Sebenarnya Jokowi tak butuh mobnas untuk jadi tunggangan cari popularitas. Jokowi sudah populer sebelum mobil itu dibuat. Justru mobnas itulah yang mendadak dangdut jadi populer karena Jokowi jadi “penunggang” pertamanya. Coba kalau yang pesan mobnas itu Menristek atau Menteri Perdagangan atau Menteri Perindustrian, belum tentu follower-nya banyak. Bahkan seandainya Pak Beye yang pesan mobil Esemka, mungkin yang pesan hanya para Menteri yang sengaja ikut himbauan Presidennya. Bupati Karanganyar atau kepala daerah lain yang ikut-ikutan memesan, saya yakin bukan karena takut dan sungkan pada Jokowi, sebab posisi mereka setara.
Tapi apa daya, penyakit “anak kecil” yang saya sebutkan di atas ternyata tak hilang ketika seseorang sudah jadi pejabat publik sekalipun. Yang pertama bereaksi “kakak kelas”Jokowi : Gubernur Jawa Tengah Bibit Waluyo. “Jokowi ngawur beli mobil yang belum laik jalan. Kalo nabrak kebo gimana?” omel Bibit. Walikota Semarang, Soemarmo – “rekan sekelas" Jokowi –ikutan : “Jokowi ojo narsis-lah!” katanya di depan wartawan. Soemarmo mengklaim di Jawa Tengah belum ada yang bisa menandingi kemampuan siswa-siswa SMK 7 dan SMK 1 Semarang terkait perakitan mobil siswa. "Belum sempat diluncurkan sudah keduluan," katanya. Lho, kenapa sampai keduluan? Apa karena kurang pembinaan dan kurangnya kepedulian Walikota Semarang? Padahal meski seandainya Soemarmo mendahului Jokowi meluncurkan mobnas karya siswa SMK Semarang, belum tentu gaungnya sebesar ini, sebab Soemarmo selama ini bukan pusat berita seperti Jokowi.
Rupanya tak cukup di kalangan Jawa Tengah saja kecemburuan itu terjadi. kini giliran Gubernur Jawa Timur Soekarwo mengeluarkan sindiran serupa atas wacana Jokowi menggunakan mobil Esemka untuk mobil dinasnya.
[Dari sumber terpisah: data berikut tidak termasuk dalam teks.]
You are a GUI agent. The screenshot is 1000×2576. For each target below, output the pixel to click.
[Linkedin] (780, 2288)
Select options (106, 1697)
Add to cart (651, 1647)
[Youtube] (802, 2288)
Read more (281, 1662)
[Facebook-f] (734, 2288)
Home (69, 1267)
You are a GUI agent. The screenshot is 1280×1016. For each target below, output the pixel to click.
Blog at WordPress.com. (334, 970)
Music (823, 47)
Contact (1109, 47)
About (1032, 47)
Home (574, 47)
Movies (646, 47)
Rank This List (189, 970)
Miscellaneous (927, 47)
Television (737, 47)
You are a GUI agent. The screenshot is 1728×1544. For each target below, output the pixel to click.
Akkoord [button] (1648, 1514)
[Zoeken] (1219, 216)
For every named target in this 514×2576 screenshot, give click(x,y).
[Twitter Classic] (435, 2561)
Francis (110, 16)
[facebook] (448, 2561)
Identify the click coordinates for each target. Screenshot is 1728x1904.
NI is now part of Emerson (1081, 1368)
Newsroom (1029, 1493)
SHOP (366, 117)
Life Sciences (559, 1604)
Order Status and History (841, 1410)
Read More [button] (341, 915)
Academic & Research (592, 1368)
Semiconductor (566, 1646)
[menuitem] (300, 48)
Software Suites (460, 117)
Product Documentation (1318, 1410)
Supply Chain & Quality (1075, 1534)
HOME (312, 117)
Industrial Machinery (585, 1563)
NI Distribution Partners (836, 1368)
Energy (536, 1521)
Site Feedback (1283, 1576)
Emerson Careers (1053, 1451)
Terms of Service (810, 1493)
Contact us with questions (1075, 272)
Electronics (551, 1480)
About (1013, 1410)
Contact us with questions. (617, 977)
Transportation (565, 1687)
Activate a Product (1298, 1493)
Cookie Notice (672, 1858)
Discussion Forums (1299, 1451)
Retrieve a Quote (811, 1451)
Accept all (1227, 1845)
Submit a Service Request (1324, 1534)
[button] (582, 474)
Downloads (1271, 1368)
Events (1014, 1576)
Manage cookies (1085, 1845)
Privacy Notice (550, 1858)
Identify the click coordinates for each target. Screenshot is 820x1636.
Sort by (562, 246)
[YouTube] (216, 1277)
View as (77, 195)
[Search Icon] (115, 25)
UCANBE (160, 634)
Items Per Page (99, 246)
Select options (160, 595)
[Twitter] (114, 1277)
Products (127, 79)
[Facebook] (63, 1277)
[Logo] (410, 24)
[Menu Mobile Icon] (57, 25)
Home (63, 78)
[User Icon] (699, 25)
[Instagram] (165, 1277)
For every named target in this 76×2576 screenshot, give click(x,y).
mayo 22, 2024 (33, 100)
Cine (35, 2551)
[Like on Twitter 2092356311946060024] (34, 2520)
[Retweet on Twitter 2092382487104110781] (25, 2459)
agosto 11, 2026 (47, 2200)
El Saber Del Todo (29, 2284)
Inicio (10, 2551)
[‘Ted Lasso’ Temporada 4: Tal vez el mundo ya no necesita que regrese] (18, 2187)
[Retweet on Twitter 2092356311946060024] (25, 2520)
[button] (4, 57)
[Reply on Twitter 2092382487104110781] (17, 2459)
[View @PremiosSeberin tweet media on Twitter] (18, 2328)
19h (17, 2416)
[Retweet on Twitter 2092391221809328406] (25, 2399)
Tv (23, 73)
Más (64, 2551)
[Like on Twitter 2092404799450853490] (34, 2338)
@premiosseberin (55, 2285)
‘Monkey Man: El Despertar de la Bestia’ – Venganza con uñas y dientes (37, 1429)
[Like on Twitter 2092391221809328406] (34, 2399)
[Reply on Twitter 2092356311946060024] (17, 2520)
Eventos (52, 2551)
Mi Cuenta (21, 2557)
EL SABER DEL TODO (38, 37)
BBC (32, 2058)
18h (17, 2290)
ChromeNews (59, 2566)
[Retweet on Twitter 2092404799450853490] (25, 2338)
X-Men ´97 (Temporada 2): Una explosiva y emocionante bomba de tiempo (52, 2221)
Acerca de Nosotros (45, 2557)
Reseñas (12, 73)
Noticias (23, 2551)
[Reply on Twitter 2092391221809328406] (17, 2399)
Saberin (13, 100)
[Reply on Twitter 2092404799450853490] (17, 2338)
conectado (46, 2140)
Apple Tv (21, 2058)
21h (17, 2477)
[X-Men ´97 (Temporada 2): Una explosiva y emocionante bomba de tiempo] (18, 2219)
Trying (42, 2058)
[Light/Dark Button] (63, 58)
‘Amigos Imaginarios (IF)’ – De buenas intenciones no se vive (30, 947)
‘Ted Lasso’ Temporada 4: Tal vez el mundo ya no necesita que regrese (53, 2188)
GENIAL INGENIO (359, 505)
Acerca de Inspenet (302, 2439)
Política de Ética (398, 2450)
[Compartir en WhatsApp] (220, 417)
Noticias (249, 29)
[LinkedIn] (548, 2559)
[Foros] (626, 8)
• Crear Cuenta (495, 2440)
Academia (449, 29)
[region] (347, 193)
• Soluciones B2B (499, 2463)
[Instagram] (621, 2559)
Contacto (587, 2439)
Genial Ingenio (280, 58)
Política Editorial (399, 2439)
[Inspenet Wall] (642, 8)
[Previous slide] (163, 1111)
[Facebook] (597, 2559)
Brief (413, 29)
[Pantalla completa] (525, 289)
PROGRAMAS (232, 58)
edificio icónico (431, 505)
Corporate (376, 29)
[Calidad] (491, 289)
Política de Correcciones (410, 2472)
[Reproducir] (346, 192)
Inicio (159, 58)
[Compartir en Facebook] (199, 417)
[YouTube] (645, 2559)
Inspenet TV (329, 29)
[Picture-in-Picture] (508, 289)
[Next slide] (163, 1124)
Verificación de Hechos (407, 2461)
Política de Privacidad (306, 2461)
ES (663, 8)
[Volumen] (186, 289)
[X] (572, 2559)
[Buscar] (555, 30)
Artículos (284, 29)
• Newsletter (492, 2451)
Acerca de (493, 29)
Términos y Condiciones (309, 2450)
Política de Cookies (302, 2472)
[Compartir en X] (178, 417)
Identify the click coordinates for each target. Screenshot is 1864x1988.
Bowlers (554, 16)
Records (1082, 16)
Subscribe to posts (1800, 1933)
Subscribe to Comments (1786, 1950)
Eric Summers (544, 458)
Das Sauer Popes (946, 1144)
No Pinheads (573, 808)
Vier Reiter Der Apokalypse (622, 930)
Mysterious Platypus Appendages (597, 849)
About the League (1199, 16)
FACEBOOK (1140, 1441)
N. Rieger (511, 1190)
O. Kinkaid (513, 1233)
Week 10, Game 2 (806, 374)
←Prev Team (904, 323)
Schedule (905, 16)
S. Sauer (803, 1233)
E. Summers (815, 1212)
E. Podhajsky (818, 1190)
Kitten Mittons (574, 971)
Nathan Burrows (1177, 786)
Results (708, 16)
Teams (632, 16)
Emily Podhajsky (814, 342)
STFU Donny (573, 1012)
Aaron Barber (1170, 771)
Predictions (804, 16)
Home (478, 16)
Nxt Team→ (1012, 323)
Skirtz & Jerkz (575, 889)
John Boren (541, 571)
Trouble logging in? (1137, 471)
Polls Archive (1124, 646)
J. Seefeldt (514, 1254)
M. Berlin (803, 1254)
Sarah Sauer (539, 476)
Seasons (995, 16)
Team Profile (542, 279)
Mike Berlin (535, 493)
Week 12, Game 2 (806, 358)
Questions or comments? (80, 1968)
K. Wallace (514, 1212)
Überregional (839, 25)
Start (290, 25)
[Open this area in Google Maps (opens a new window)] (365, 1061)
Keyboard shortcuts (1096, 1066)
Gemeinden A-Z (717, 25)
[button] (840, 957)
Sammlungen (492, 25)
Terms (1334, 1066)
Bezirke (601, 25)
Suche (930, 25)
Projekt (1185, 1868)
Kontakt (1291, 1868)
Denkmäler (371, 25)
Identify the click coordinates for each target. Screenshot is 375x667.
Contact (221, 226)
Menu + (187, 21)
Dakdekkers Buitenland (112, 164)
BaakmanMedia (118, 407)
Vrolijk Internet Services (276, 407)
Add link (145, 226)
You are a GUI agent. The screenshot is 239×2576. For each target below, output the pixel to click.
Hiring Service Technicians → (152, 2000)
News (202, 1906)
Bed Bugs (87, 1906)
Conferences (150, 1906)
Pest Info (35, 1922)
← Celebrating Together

Kata Pakde Karwo – sebutan untuk Gubernur Jatim – ide Jokowi itu hanya bagus untuk tag line untuk pencalonan presiden atau gubernur. Nah, sebenarnya ketahuan kan siapa yang punya pikiran menunggangi mobnas untuk promosi saat maju dalam ajang Pemilu?! Padahal ketika Pakde Karwo jadi bintang iklan pasta gigi, tak ada yang usil mengkritiknya.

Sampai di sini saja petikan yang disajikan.